**Task instructions:** Which lines of the entries contain the word "computer"? Please list them.

Stored data entries
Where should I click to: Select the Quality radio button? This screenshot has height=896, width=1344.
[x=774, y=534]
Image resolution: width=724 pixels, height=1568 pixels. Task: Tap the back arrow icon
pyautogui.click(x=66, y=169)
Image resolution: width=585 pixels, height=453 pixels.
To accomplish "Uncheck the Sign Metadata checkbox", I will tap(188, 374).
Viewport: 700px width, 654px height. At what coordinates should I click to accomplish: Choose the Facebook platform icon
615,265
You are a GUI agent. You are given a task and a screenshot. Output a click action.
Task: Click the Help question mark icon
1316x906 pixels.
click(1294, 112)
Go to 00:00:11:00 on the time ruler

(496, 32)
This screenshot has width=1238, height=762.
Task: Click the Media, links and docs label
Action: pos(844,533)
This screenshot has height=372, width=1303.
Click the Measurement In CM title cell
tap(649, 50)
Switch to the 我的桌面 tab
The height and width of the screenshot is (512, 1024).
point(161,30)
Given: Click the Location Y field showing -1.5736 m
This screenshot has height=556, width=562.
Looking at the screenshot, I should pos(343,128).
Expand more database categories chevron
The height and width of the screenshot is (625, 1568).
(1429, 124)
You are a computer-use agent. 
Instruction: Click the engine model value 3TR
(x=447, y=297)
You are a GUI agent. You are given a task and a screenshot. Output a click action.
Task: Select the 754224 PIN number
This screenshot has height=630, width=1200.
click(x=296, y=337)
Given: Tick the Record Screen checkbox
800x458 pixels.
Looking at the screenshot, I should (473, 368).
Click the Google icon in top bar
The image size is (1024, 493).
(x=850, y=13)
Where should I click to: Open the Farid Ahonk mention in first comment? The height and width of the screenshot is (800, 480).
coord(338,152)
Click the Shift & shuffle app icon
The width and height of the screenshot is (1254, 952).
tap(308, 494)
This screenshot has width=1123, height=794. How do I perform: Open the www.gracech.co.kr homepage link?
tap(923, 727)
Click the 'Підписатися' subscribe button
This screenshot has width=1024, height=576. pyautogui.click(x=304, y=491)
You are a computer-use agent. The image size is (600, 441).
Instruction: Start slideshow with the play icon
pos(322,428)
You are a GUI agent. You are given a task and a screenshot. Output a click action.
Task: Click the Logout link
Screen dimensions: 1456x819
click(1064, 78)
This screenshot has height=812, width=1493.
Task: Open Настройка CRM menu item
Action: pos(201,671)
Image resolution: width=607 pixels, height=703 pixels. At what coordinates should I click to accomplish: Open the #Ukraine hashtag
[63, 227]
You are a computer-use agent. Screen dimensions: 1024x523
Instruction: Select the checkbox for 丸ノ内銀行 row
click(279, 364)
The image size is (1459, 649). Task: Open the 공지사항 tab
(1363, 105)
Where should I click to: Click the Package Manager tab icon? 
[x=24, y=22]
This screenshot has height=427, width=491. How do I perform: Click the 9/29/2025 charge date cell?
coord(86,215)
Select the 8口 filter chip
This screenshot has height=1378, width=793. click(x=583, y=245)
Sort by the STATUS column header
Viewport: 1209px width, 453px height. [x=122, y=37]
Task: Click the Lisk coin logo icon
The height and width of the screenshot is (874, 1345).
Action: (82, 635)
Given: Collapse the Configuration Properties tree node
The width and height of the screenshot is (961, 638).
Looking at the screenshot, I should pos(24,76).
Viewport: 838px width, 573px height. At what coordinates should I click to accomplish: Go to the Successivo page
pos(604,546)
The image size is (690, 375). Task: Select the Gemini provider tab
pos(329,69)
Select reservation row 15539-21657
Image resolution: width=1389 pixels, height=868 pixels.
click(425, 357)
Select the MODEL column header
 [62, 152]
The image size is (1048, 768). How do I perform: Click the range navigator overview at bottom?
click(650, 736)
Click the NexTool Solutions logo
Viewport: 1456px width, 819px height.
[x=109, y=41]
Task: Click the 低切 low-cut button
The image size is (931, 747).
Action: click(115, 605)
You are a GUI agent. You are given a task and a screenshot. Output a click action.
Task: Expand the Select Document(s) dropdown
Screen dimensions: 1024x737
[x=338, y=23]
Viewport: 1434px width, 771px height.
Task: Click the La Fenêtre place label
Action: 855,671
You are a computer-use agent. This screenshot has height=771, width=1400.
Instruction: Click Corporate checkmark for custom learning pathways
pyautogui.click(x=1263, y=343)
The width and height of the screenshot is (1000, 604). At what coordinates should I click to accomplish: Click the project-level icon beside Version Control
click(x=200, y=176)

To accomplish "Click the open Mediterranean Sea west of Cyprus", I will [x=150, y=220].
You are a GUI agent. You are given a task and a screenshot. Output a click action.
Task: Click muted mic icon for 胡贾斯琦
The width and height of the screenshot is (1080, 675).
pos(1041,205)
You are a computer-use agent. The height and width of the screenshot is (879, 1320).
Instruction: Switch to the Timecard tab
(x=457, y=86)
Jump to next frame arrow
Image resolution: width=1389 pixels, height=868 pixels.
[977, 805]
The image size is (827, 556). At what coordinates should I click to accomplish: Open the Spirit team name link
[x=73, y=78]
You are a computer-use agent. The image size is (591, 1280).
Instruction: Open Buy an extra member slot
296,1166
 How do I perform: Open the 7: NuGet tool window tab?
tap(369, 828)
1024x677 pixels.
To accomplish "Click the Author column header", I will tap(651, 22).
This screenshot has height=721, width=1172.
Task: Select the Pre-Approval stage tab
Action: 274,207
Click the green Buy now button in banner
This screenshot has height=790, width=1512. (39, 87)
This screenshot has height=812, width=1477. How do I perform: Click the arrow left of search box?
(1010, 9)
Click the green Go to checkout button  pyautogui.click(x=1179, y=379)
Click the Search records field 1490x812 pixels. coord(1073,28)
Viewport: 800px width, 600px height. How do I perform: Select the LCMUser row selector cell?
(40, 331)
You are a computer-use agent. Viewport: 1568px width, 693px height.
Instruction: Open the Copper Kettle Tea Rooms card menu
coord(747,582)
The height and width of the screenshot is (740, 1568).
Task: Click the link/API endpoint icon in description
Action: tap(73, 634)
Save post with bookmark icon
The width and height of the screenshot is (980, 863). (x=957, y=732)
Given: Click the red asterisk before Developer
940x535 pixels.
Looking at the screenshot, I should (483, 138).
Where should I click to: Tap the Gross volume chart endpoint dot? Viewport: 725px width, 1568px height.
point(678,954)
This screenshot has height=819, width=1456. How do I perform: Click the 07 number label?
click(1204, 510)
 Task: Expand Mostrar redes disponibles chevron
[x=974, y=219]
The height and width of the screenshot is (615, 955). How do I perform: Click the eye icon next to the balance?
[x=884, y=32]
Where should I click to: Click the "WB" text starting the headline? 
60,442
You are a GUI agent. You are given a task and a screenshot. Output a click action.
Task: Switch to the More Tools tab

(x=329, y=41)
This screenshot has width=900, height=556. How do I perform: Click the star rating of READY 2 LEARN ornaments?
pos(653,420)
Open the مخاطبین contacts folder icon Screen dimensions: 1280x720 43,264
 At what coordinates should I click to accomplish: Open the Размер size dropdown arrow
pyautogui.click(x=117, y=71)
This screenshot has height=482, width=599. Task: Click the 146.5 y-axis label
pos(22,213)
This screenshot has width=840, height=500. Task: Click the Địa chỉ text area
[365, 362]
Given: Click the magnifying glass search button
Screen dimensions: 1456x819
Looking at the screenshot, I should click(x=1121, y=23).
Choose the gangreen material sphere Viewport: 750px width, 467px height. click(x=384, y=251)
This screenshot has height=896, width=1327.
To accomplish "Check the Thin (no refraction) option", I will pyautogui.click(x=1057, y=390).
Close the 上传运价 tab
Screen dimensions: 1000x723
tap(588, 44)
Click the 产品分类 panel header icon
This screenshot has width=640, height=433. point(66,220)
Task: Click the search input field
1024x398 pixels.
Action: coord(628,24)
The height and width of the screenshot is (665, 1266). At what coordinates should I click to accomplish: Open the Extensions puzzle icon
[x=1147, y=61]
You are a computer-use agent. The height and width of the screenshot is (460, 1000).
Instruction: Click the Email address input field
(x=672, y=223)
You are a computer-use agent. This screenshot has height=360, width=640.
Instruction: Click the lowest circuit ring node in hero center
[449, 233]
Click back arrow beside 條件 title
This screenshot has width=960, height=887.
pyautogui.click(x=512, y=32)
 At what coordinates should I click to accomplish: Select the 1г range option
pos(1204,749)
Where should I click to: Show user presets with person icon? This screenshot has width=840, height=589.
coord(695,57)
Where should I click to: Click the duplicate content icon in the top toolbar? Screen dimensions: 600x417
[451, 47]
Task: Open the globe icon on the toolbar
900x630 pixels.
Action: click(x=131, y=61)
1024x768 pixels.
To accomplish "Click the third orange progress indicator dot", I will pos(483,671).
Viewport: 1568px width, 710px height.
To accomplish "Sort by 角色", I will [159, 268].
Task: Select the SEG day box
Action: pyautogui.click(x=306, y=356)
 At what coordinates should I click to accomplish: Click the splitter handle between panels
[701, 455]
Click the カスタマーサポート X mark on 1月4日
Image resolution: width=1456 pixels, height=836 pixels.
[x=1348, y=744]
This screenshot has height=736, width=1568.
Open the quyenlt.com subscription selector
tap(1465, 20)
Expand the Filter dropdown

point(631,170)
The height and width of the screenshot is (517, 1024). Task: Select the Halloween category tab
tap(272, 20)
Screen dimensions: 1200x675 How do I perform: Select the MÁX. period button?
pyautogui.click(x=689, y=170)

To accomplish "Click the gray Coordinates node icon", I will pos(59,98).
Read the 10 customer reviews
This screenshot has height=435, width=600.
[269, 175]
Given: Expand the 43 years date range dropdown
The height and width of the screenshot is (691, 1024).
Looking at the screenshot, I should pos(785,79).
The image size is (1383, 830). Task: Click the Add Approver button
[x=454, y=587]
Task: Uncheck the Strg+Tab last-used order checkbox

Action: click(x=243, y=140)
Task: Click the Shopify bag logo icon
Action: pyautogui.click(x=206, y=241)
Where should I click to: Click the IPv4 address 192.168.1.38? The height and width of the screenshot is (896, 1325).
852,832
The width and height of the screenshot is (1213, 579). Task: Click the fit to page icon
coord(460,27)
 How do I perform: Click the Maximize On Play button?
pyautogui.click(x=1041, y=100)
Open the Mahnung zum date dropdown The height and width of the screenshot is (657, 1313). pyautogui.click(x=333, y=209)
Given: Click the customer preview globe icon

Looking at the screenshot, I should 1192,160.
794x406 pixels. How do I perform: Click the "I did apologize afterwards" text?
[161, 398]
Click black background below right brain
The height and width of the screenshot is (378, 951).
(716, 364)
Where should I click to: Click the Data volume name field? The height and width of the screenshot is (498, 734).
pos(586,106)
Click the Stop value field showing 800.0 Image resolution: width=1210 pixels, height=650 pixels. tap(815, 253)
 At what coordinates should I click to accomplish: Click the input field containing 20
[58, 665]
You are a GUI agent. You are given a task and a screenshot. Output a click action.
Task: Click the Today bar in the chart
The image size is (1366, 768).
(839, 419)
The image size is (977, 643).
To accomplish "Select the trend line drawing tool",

**Answer to this exercise:**
You are a computer-use agent. 
You are a computer-use agent. The image size is (600, 441).
You are a computer-use agent. Screen dimensions: 1024x523
You are a computer-use agent. This screenshot has height=771, width=1400.
You are a computer-use agent. The height and width of the screenshot is (879, 1320).
You are a computer-use agent. The image size is (591, 1280).
You are a computer-use agent. Viewport: 1568px width, 693px height.
You are a computer-use agent. The height and width of the screenshot is (460, 1000).
You are a computer-use agent. This screenshot has height=360, width=640.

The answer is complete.